Ross Silver • Dec 07, 2019

The Jellyfish Never Dances With the Shrimp
By: Ross Silver, CEO

I was looking up Japanese proverbs and came across this beauty, “The Jellyfish Never Dances with the Shrimp.” Supposedly, it means enmity is inborn and natural, it can never be eliminated. Then I learned that shrimp can and will aid jellyfish, wherein a shrimp will eat parasites off a jellyfish and therefore they can co-exist together and even thrive together. So what are we to make of this? Whose side do we take? Seems like the shrimp is the obvious choice, but why? 

Obviously, the answer is complicated and for those of you wondering if I am writing this from a mental institution, you would be incorrect. I am still here and kicking, pulse still intact while questions of mental acuity remain. In an event, the point of all this gibberish is the correlation between interest rates (the jellyfish), in particular the yield curve and its shape and equities (the shrimp). 

Per an article on CNBC.com, “When the yield on the 10-year Treasury note earlier this year fell at a breakneck speed from 2.75% to 1.6% over six months, it triggered a host of alarms across Wall Street. The plunge was so severe that it sent the yield on the 10-year note under that of the 3-month bill and 2-year note, a rare phenomenon known as “inversion.”
Though the inversion between the 10-year and 2-year proved short-lived, the yield on the 3-month bill held above the 10-year for months. The spread widened into positive territory earlier in October for the first time since July.
Investors usually demand higher interest payments for agreeing to lend Uncle Sam money over longer time periods, so deviations from the status quo are thought to be reliable, though not perfect, recession predictors. Still, analysis shows there is often a significant lag before a recession hits and an economic downturn ensues.

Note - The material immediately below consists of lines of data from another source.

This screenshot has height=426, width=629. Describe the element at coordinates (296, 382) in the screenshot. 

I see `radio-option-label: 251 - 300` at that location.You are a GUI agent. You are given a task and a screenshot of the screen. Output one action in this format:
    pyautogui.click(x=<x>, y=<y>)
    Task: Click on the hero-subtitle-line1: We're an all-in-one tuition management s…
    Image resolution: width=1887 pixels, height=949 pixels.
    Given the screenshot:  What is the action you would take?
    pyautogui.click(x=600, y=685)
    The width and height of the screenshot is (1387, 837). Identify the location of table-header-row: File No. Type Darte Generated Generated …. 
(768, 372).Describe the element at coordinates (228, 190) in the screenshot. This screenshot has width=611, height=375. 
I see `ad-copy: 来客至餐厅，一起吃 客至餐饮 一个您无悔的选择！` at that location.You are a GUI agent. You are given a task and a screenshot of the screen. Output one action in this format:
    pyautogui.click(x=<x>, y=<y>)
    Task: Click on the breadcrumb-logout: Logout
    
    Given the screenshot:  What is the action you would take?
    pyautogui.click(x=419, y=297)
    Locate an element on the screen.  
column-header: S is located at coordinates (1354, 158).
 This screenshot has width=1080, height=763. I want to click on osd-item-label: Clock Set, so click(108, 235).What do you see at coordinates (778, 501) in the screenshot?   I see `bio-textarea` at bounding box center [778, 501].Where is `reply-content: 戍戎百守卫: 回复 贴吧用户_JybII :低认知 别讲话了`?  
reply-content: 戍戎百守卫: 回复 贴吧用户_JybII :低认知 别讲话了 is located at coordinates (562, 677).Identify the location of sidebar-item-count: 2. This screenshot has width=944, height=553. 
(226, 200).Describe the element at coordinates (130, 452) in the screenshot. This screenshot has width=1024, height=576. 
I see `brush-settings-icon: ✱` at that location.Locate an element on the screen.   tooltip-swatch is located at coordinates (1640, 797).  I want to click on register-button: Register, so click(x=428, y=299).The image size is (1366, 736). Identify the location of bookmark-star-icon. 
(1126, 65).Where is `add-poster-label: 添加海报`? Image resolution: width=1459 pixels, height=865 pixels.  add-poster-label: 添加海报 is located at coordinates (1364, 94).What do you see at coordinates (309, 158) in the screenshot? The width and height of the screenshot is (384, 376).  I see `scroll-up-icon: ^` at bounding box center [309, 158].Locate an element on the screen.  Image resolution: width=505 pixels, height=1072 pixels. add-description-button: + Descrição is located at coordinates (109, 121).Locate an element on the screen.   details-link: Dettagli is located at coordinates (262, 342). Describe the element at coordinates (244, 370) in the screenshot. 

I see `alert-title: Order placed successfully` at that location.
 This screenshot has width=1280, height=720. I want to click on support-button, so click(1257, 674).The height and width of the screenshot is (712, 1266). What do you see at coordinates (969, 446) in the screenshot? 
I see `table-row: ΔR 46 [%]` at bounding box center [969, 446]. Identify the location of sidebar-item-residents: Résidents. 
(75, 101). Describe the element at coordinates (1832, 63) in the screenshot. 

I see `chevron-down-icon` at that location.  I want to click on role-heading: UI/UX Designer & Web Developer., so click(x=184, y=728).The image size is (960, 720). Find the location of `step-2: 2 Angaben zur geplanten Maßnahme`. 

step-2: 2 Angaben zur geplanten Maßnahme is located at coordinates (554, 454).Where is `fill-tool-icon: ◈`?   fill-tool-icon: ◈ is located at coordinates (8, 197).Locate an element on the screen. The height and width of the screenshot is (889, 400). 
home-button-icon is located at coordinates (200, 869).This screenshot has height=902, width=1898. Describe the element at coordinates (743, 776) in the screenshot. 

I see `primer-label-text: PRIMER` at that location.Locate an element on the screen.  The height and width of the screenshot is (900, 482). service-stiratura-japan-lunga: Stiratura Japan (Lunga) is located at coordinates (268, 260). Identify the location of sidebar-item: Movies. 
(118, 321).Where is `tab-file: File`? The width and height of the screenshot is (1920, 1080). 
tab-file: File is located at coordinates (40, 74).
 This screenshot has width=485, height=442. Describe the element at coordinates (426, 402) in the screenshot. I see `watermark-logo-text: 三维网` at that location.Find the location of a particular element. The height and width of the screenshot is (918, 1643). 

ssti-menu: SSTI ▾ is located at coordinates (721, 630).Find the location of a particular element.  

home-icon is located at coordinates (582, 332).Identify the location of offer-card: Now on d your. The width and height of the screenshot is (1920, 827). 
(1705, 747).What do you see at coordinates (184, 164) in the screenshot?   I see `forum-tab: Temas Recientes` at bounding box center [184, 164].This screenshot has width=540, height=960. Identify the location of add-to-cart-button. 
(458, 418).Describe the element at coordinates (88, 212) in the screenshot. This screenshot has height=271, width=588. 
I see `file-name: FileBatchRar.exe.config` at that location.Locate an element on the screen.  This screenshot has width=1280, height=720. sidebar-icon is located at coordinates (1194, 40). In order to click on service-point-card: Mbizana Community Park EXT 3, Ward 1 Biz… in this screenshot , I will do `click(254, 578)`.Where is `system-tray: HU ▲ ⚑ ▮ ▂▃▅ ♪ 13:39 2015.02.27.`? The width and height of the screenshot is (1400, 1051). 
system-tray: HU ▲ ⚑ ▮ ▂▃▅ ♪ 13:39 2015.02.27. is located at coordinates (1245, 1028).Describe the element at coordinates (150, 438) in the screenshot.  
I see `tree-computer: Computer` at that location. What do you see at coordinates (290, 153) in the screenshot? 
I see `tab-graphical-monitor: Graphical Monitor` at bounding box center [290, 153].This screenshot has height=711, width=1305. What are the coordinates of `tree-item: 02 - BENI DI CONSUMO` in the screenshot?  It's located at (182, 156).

Recessions are almost always preceded by a steepening of the yield curve, though not every instance of yield curve steepening leads to an economic downturn. Looking at the inversions of the US curve since 1978, a re-steepening (un-inverting) of the curve seems to occur during (1980, 1981) or preceding US recessions (1990, 2001, 2007). To me it sure looks like the yield curve is steepening and as such equities as a whole may be in their final inning of this amazing 10 year bull market we have experienced. With that said perhaps the yield curve is steepening as a result of growth and general economic health. Which is it? I think we will find out in 2020, be prepared for some volatility.

Silver Sports Desk

The Silver older boys are in basketball currently and they are having a lot of fun. I coach both of their teams which I love. My oldest is in 2nd grade and he is still learning that dribbling is necessary and his jump shot looks more like a heave than a shot but that heave goes into the basket. We are working on shooting and dribbling but his natural athleticism makes him a standout in the league. My kindergartner is also learning the nuances of the game and while he is still learning he is pretty dominant in his kindergarten league which features occasional passes and dribbling. Ski and snowboarding is up next for them and I have them enrolled in a weekend ski/snowboard class. 2032 Olympics here we come ☺

My daughter is going to get on skis for the first time this season and she is the most agile of the Silver pack. I expect her to be acing double black diamond runs by the end of the ski season. My youngest will be on the sled this winter and I fear he may ditch the sled for a snowboard before the season is over given he has no fear, he is 2 years old.